Extensive experiments on eight benchmarks demonstrate the effectiveness of our approach. With only 5% of visual tokens retained, the large VLM preserves 95% of its original performance, outperforming the state of the art by 8%.

Why Invert the Pruning Paradigm?

Problem: Answer-Driven Pruning

Existing methods like SGP aggregate attention weights from a small VLM's generated answer tokens to build importance maps. But when the small VLM lacks prior knowledge to answer a query correctly, the importance map becomes noisy and unreliable — retained tokens are either directly tied to wrong answers or irrelevant noise.

Our Solution: Posterior-Driven Pruning

IF-Prune inverts the paradigm: instead of asking a small model to identify important tokens, we train it to approximate the distribution of non-informative tokens via a variational information bottleneck. Tokens with low KL divergence from the prior carry little task-relevant information and are pruned.

Key Contributions

🧠 Principled Framework

IF-Prune casts visual token importance estimation as an amortized variational inference problem, using KL divergence between a learned posterior and prior as a principled importance score — moving beyond attention heuristics.

⚡ One-Pass Pruning

A lightweight, single forward pass of the small VLM produces pruning guidance — no autoregressive decoding needed. Compatible with FlashAttention since no explicit attention weights are required.

🔄 One Can Serve Many

A single fine-tuned small VLM (InternVL2.5-1B) transfers pruning guidance to larger models (InternVL2-8B, InternVL2-26B) without additional training, enabling scalable deployment.

Method

Figure 2: Training pipeline. For each sample (X, V, Y), the small-VLM is called twice. 1st forward: input X and V, map output V' to latent space via Q_θ, compute KL divergence with shared prior. 2nd forward: compute cross-entropy between predicted answer π_φ(Y|X,Z) and ground truth Y.

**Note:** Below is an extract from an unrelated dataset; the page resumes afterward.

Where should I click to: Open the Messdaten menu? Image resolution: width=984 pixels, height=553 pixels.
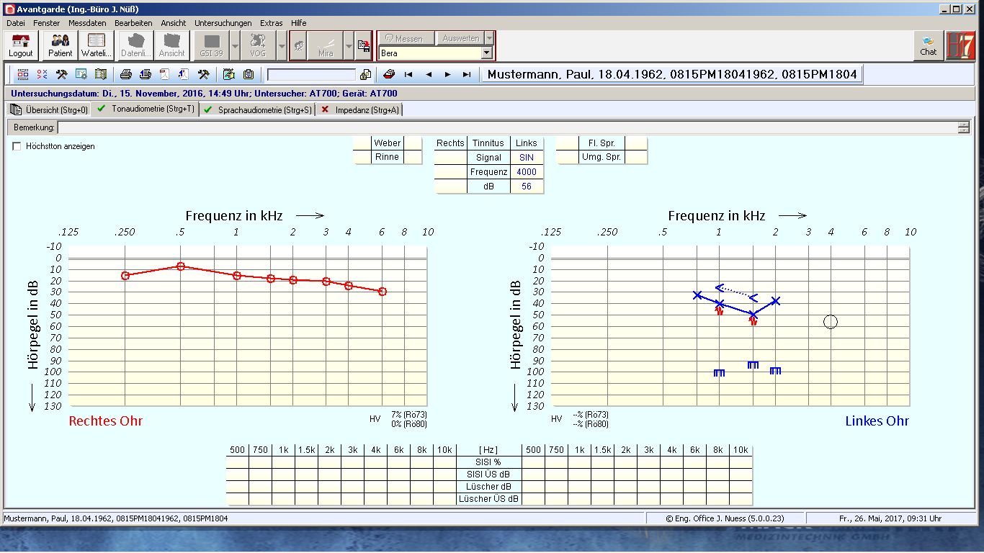pyautogui.click(x=87, y=23)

🔬 Variational Information Bottleneck

Given visual embeddings V' = {V'₁, ..., V'_m} after the small-VLM forward pass, we map each to a latent variable Z_i via a token-wise Gaussian posterior:

Q_θ(Z_i | V'_i) = N(μ_θ(V'_i), σ²_θ(V'_i))

The KL divergence between this posterior and a learnable per-channel prior P(z) = N(μ_p, σ²_p) serves as the importance score: tokens deviating strongly from the prior carry higher task-relevant information, while near-prior tokens contribute little and are pruned.

A channel-wise gating mechanism with sigmoid activation modulates the posterior mean, upper-bounding how far it can deviate from the prior to stabilize the KL term:

μ_θ(V'_i) = σ(I_θ(V'_i)) ⊙ (V'_i - μ_p) + μ_p

🎯 Training Objective

The overall loss balances reconstruction and compression:

L = E[log π_φ(Y | X, Z)] - (β/m) Σ_i KL(Q_θ(Z_i | V'_i) || P(z))

The reconstruction loss ensures latent tokens preserve sufficient information for accurate answer prediction, while the KL penalty regularizes each token against the prior at the token level (not sequence level), enabling granular importance estimation and adaptive compression. An adaptive KL weighting schedule β(s) = τ_max - (τ_max - τ_min) * min(1, s/γ) stabilizes training.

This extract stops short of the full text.